Exact results for five-dimensional superconformal field theories with gravity duals
Daniel L. Jafferis, Silviu S. Pufu
TL;DR
The paper applies supersymmetric localization to compute the exact $S^5$ partition functions of large $N$ five-dimensional SCFTs with $AdS_6$ gravity duals. Localization is performed in IR YM–matter deformations and the resulting free energy is matched to a holographic entanglement-entropy computation in the AdS$_6$ background, reproducing the $F \sim - c N^{5/2}$ scaling.
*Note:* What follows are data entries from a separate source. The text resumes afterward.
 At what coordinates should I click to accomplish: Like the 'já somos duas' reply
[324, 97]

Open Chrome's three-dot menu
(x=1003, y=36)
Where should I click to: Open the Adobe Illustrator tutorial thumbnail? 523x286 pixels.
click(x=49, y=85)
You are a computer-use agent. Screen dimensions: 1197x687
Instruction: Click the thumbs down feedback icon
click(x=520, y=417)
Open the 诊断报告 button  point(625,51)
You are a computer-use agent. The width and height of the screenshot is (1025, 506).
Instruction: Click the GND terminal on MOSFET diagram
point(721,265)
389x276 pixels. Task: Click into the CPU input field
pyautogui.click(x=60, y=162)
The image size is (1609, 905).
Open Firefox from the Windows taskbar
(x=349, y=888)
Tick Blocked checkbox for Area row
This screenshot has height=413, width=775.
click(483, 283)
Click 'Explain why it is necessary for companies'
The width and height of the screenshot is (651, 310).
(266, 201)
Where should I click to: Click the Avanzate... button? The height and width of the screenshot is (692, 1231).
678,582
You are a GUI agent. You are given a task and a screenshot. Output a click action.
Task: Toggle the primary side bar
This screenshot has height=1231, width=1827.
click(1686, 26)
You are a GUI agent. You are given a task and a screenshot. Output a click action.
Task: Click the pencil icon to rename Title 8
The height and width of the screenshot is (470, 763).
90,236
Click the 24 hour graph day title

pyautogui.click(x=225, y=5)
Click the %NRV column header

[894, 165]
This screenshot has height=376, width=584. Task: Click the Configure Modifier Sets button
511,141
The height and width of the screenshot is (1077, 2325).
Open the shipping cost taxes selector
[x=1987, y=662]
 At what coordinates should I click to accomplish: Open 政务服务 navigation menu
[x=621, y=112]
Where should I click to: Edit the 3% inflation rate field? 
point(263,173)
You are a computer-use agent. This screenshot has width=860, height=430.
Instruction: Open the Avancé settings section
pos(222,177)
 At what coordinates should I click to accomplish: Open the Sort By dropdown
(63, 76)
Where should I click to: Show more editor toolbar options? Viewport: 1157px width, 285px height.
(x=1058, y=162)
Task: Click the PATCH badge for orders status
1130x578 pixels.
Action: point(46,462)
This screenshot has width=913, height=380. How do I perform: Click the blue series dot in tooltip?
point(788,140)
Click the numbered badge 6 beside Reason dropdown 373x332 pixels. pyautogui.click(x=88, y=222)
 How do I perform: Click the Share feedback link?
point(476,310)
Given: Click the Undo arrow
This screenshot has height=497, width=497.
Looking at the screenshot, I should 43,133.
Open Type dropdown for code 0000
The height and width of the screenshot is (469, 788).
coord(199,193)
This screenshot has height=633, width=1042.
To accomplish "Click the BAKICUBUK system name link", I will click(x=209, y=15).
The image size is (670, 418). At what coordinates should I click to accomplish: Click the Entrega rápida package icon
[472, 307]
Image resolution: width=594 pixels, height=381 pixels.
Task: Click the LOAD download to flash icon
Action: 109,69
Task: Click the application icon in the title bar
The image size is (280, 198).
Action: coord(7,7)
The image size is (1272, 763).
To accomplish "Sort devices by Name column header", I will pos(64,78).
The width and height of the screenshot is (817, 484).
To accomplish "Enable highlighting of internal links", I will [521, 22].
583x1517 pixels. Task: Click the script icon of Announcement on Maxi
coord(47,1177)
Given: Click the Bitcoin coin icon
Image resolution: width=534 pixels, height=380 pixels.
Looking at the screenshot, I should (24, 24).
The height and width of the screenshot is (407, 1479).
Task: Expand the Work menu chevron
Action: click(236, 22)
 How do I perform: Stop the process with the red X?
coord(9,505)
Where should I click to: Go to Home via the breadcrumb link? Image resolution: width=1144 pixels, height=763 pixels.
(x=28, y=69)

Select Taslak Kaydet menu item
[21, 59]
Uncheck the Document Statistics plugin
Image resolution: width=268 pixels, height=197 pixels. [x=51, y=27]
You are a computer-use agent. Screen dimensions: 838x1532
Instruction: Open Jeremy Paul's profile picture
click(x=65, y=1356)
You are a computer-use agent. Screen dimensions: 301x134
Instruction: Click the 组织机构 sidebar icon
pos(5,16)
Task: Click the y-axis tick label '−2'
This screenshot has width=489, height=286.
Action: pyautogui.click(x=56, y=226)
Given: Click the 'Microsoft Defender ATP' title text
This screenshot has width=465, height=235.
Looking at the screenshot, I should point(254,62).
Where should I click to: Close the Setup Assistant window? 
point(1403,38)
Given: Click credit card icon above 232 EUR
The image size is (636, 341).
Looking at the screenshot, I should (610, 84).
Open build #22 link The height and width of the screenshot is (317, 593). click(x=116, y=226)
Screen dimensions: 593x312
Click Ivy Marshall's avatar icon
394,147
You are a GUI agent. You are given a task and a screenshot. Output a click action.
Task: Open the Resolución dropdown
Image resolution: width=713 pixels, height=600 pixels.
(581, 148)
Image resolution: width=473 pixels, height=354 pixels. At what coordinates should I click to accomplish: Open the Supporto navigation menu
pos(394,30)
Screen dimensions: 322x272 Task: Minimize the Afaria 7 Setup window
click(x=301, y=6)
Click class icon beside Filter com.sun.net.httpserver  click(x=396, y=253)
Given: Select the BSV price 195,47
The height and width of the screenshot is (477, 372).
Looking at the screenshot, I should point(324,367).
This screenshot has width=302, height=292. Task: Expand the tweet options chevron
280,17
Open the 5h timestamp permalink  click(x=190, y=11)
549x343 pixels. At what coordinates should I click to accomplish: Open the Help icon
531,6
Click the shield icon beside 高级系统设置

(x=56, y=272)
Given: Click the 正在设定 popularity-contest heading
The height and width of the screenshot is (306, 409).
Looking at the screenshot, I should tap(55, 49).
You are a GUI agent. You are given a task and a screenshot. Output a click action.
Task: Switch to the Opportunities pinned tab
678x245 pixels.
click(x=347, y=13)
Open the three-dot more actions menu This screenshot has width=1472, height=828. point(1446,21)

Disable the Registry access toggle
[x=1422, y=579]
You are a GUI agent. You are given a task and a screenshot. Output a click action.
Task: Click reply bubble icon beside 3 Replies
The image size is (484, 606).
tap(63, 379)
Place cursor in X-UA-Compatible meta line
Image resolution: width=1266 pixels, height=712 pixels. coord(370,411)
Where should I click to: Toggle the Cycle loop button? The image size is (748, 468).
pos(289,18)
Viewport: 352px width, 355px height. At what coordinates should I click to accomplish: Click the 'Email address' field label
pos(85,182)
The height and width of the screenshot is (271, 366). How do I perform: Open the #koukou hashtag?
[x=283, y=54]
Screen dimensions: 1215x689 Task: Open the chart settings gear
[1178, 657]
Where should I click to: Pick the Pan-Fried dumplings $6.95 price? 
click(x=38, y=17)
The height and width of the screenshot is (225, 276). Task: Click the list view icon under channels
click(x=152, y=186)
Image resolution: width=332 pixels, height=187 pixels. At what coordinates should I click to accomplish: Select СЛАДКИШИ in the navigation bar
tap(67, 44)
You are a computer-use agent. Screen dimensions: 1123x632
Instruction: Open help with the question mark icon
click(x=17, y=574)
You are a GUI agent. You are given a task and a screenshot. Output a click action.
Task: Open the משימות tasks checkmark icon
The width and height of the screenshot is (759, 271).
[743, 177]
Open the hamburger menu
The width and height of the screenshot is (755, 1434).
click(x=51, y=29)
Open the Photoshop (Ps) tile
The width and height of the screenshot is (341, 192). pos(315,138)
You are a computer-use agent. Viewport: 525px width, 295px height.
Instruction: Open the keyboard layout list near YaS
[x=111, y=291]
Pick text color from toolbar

For USp(2N) theories and $Z_n$ orbifolds, explicit large-$N$ saddle densities yield closed forms $F \approx - (9 \sqrt{2} \pi /5) N^{5/2} / \sqrt{8-N_f}$ and $F \approx - (9 \sqrt{2} \pi n^{3/2} N^{5/2}) / (5 \sqrt{8-N_f})$, respectively. The gravity analysis confirms the field-theory results by computing the entanglement entropy across a 3-sphere in the $AdS_6$ background, aligning the universal part with the field-theory $S^5$ free energy and reinforcing the holographic picture for five-dimensional SCFTs.
Abstract
We apply the technique of supersymmetric localization to exactly compute the $S^5$ partition function of several large $N$ superconformal field theories in five dimensions that have $AdS_6$ duals in massive type IIA supergravity. The localization computations are performed in the non-renormalizable effective field theories obtained through relevant deformations of the UV superconformal field theories. We compare the $S^5$ free energy to a holographic computation of entanglement entropy in the $AdS_6$ duals and find perfect agreement. In particular, we reproduce the $N^{5/2}$ scaling of the $S^5$ free energy that was expected from supergravity.